Street furniture to drive away pollution
Planting more trees is the best way to tackle pollution. With urbanization coming into the picture, there is a lack of space to plant more trees. Green City Solutions from Europe have set up tree benches in significant landmarks in cities across Europe. These benches extend vertically and are covered with moss. This moss can suck the pollutants out of the air and plays the role of 275 trees. The contaminants are then digested by bacteria found in the moss, thus, naturally reducing air pollution. Not only are they resourceful, but they are also beautiful, adding to the décor of the streets.
Vertical residential forests
It sounds like a fantasy, right? This structure has been constructed in Milan to absorb the chemicals in polluted air and prevent it from harming the ozone layer. Residential towers are built covered with plant and tree cover, acting as filters and providing the vegetation for birds and insects.

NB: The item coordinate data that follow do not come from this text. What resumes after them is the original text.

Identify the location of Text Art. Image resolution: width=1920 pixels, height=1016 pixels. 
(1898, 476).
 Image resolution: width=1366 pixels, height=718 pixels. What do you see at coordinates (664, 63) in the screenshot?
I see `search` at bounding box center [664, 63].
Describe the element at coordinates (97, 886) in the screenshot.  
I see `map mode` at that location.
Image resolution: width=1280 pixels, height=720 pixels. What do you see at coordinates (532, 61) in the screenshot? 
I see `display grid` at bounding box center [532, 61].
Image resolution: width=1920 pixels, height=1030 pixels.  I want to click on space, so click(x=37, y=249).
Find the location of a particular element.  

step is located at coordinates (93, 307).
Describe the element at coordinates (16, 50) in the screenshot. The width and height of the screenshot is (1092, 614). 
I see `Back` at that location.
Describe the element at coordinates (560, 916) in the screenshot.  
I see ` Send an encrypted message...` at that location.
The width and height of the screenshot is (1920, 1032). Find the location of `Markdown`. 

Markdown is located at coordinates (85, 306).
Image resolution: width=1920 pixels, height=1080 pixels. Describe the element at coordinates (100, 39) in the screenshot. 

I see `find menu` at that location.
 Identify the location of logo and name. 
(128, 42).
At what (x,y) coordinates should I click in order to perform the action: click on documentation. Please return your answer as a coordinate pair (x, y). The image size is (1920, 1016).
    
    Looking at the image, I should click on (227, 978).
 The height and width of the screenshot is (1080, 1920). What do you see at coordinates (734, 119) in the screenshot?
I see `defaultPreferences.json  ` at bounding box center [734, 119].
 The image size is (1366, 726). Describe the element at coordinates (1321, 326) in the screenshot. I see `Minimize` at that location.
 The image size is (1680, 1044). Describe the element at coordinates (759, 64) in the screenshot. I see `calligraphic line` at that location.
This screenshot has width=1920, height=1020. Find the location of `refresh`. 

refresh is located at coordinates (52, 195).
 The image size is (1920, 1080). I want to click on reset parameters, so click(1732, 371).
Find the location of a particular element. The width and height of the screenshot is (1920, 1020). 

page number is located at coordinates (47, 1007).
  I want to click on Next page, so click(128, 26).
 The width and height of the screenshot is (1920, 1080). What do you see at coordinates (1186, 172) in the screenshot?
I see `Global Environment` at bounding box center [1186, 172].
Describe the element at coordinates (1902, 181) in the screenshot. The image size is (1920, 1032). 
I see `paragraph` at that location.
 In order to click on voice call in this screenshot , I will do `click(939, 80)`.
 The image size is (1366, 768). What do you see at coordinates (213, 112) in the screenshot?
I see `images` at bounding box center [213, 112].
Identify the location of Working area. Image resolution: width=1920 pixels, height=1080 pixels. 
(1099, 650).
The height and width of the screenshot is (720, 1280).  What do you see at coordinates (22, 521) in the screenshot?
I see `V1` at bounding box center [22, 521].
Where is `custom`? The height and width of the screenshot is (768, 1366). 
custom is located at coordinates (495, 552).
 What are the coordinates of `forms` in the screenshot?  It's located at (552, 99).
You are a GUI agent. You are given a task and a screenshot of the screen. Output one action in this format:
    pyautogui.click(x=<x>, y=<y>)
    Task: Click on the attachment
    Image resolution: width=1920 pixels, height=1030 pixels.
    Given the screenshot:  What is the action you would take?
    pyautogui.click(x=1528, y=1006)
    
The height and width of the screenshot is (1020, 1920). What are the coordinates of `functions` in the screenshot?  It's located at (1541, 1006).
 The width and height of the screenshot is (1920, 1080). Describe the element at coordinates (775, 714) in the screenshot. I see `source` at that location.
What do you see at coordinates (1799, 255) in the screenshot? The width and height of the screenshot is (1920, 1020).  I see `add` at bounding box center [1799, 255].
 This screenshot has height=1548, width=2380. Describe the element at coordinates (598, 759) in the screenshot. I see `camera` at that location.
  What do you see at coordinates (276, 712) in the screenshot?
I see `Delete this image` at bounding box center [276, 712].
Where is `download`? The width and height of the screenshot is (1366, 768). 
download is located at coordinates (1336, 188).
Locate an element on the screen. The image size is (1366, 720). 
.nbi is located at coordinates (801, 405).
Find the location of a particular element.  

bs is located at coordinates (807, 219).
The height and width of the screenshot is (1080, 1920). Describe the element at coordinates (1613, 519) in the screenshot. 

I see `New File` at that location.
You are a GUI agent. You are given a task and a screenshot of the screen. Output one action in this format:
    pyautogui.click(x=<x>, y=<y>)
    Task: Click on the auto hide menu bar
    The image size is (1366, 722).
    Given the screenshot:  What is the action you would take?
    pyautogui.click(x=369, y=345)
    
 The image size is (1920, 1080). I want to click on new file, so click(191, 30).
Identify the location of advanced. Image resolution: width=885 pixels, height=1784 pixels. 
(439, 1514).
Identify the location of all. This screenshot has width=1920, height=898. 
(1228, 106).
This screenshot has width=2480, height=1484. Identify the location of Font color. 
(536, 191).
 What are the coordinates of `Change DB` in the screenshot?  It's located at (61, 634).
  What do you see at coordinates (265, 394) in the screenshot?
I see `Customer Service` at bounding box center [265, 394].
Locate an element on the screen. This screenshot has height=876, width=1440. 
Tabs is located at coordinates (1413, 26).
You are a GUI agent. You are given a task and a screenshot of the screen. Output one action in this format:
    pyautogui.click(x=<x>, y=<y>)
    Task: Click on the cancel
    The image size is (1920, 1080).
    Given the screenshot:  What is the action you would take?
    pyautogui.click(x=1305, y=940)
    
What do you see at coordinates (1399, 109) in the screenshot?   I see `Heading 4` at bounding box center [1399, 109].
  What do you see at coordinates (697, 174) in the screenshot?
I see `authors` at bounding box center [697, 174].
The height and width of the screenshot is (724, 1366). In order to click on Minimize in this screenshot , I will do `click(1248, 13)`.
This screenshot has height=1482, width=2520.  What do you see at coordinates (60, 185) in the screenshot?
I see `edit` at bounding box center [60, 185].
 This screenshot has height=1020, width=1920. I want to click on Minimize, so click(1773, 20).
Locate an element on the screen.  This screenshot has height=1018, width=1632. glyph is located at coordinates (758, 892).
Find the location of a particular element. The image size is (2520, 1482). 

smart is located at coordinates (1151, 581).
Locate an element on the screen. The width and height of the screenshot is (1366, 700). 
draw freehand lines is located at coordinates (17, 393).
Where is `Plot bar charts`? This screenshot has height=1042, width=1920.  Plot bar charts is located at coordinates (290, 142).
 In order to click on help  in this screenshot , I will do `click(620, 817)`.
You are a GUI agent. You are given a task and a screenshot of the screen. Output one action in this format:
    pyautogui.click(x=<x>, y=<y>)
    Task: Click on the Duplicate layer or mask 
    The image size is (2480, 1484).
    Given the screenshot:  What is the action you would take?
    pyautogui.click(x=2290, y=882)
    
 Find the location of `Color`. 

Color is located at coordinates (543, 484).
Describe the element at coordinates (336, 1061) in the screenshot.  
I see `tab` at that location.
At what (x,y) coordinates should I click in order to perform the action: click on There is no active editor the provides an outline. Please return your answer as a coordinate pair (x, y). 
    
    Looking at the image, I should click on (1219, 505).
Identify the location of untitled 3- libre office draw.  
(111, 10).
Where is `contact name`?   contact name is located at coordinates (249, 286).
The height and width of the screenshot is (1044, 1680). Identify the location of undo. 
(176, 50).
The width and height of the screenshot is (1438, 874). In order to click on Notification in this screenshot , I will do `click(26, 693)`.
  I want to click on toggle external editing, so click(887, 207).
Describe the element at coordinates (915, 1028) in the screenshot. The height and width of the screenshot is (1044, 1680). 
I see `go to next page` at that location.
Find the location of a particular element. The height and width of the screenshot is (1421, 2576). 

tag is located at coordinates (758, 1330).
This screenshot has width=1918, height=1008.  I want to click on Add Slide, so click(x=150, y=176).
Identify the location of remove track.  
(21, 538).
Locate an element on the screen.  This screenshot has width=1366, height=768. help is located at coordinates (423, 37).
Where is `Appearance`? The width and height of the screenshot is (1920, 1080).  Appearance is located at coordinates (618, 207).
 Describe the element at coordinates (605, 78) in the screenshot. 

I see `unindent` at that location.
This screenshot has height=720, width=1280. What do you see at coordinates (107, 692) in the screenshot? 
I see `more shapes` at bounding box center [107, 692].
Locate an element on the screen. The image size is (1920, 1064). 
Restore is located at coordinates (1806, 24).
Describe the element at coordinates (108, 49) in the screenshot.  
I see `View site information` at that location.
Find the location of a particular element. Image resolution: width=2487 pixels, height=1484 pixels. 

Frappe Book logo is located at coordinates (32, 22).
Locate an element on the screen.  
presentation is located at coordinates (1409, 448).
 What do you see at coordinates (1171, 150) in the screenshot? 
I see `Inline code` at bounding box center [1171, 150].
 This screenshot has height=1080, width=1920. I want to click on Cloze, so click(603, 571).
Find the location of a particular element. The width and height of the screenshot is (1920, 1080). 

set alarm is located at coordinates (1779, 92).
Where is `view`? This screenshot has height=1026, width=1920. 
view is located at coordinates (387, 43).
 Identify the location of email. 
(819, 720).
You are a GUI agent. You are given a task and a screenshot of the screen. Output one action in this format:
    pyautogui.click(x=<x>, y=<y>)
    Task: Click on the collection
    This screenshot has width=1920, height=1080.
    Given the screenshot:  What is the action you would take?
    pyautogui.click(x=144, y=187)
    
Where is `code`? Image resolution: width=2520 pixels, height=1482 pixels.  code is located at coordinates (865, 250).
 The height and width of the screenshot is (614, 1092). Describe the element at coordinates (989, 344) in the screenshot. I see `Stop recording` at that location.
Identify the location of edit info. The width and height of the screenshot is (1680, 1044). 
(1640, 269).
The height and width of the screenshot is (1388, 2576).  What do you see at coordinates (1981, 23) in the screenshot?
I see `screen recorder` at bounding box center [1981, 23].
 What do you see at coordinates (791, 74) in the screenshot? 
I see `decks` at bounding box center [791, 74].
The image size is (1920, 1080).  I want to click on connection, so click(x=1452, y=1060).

One of the most notable innovations to curb pollution was the smog-free tower. It is a vertical structure, placed in public locations, which turns like a giant wheel. It sucks in smog and converts it into breathable air using ionization technology.
Curtains made of algae
Photosynthesis absorbing carbon dioxide from the air and converting it to oxygen. What if the curtains at your home could do the same function?
Sounds interesting, right?
Algae curtains are curtains made of plastic tubes stacked next to each other. These tubes contain microscopic algae and can be used to suck the carbon-dioxide from the air and do photosynthesis, thus reducing pollution.
Electric cars have become a common term these days. But these are the ones that can drastically reduce pollution. Vehicle emissions are a significant air pollutant – with electric cars in the picture, pollutants from vehicles will be reduced as people start to adapt to the new form of transport.
A form of rain dance, this technique is dry ice in the air to clear pollution. Dry ice is shot into the air using a hose or rocket, which induces condensation when it comes into contact with other particles in the air, causing rain. This system is currently in use in China.
China, one of the hard-hit countries by pollution, has come up with the idea of giant sprinklers. These can be mounted on top of high-rise buildings. These sprinklers will spray water into the air, which will settle the dust and other pollutants hanging in the air.
These are large solar panels covered with tiny plants. These plants suck the carbon-dioxide in the air and release oxygen for consumption. Cultivating these plants is also beneficial because the system generates organic biomass, which can be used in plant-based food products.
Pigeon Air Patrol
Finally, a fascinating innovation is the use of pigeons to monitor the levels of air pollution. Pigeons, earlier used for delivering messages, are now used to measure and monitor the air’s intensity. These birds are fitted with air sensor backpacks, and these sensors measure the levels of nitrogen dioxide and ozone.